You’re about to get crazy–I know. I remember those days from the tax firm. Short nights, long days, clients clamoring. Kissing the family goodbye for months. But it *is* worth it, when you remember the very real difference you make in the lives of your clients. Keep that in your mind when the bullets start flying here.
Look–I’ve already gone on a bit. I want to give you some good tips here today. I received a bunch of questions after last week’s Marketing Coaching Call (now a complimentary service for all clients), and I thought I’d show you my exchange with one client– there’s good stuff in there re: referrals, positioning and fees.
[ Here’s the recording of the call, btw (link will take you to a page where you can stream and/or download an mp3 of the call): ]
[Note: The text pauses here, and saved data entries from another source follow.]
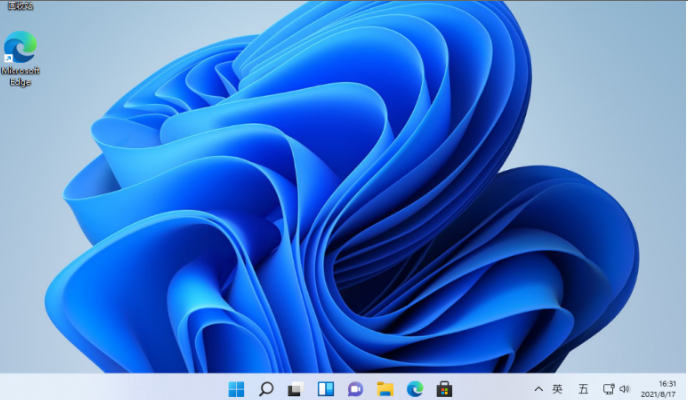Image resolution: width=688 pixels, height=404 pixels.
Task: Open the Windows Start menu
Action: point(236,388)
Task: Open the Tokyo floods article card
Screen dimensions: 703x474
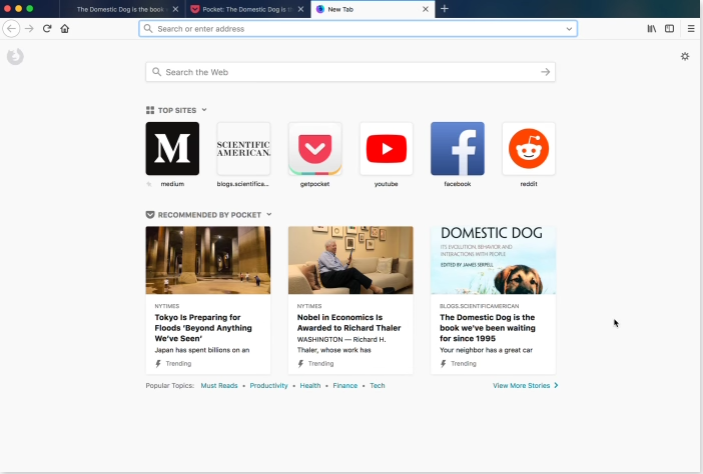Action: (207, 300)
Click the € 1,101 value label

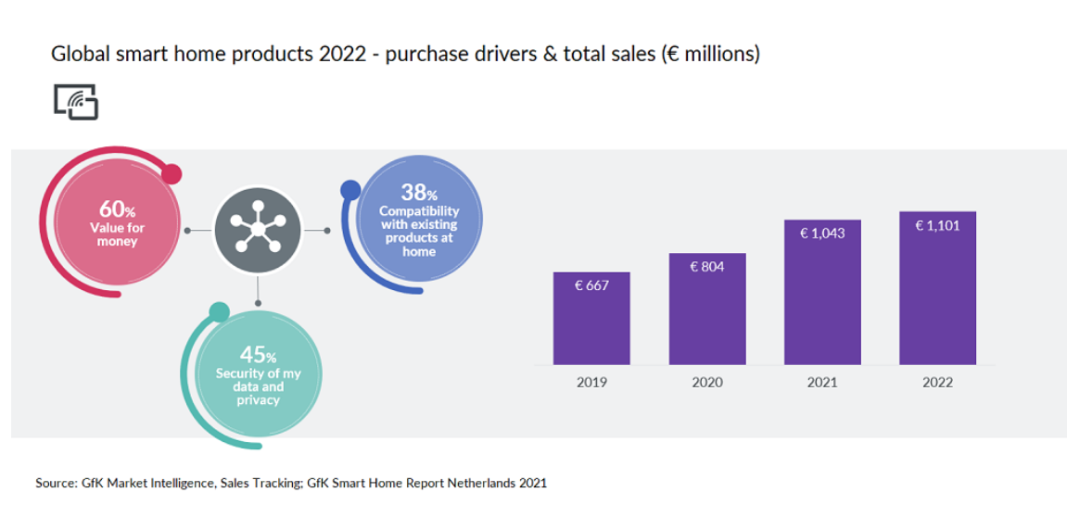tap(938, 226)
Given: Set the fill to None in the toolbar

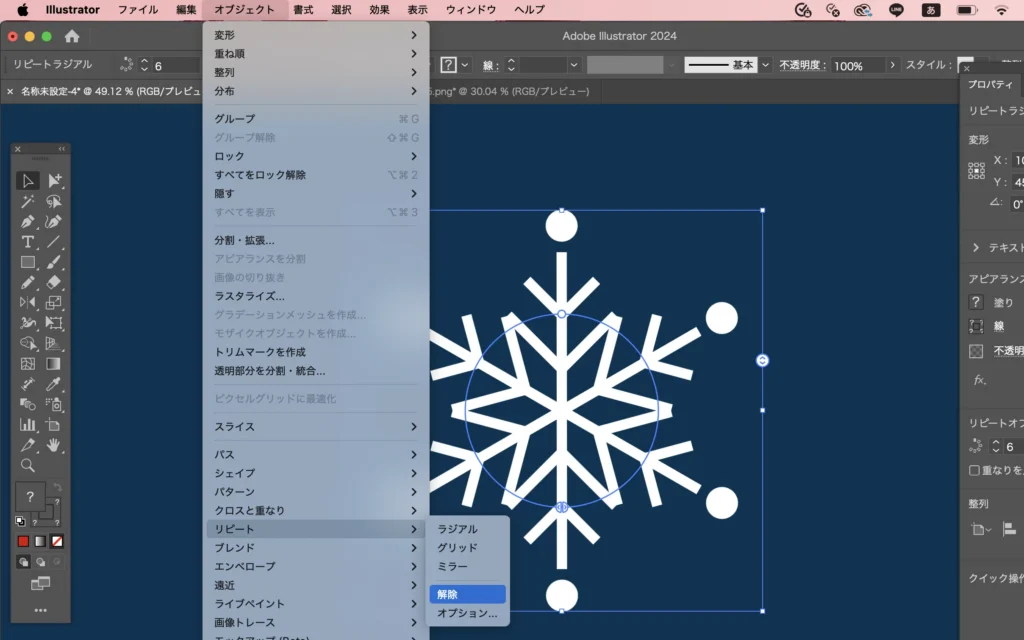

Oh, and a WONDERFUL update: Last week, I mentioned my Operations Director’s best friend who is Haitian, and went down there to find his family (who he hadn’t heard from). I don’t have full details yet, but I do know: they’re alive! Amen.
In Which I Answer Questions…
1)    As far as the referral fee, I’m not too comfortable giving out my hard-earned money, is it ok to give out a limited amount of referral fee?
I think you’re thinking too small here.
YES, I understand your concern about giving away your revenue–but you MUST take into consideration that all of the marketing, etc. that you do DOES carry a cost. Call it the “cost for a new client” . That’s a very common number for marketers, and it’s one which you really should look at. IE–How much does it cost me to get a new client, with my current marketing? That’s a number, obviously, that you want to keep down–but it can also be a position of *strength* when you are willing to use it to your advantage.
Obviously, it should be weighed against how much a client is worth to you–but I would not simply look at that figure as first-year revenue. Factor in your retention and referral rate as well, and crunch THAT number.  That will show you how much a client is worth…and it will drive all of your marketing decisions from here forward .
It’s a liberating and powerful number to know.
2) Is there a particular website for the NCOA (National change of address), I tried google but there’s a lot.
I believe we’ve already answered this? If not, contact our friends at McClung: and let them know you’re one of our clients.
3) Last question, I promise.
My lawyer friend yells at me because I don’t charge a consultation fee–is it appropriate to do so in this business?  I am a little reluctant to do this because most of my clients are loyal and I don’t want to do anything to deviate that or mess up my business.  On the other hand, I have some clients that owe child support, student loans or have IRS or debt that I know I’m not going to get paid when I prepare their taxes, would it still be appropriate to charge them a consultation fee?
Here’s my take: I *would* charge a consultation fee but “waive” it for certain clients, and/or those who you’d like to incentivize. Not only will you get a bump in revenue, but you’ll also be pegging a real & true value to your time (so it’s not just air). Your lawyer friend is correct, IMO.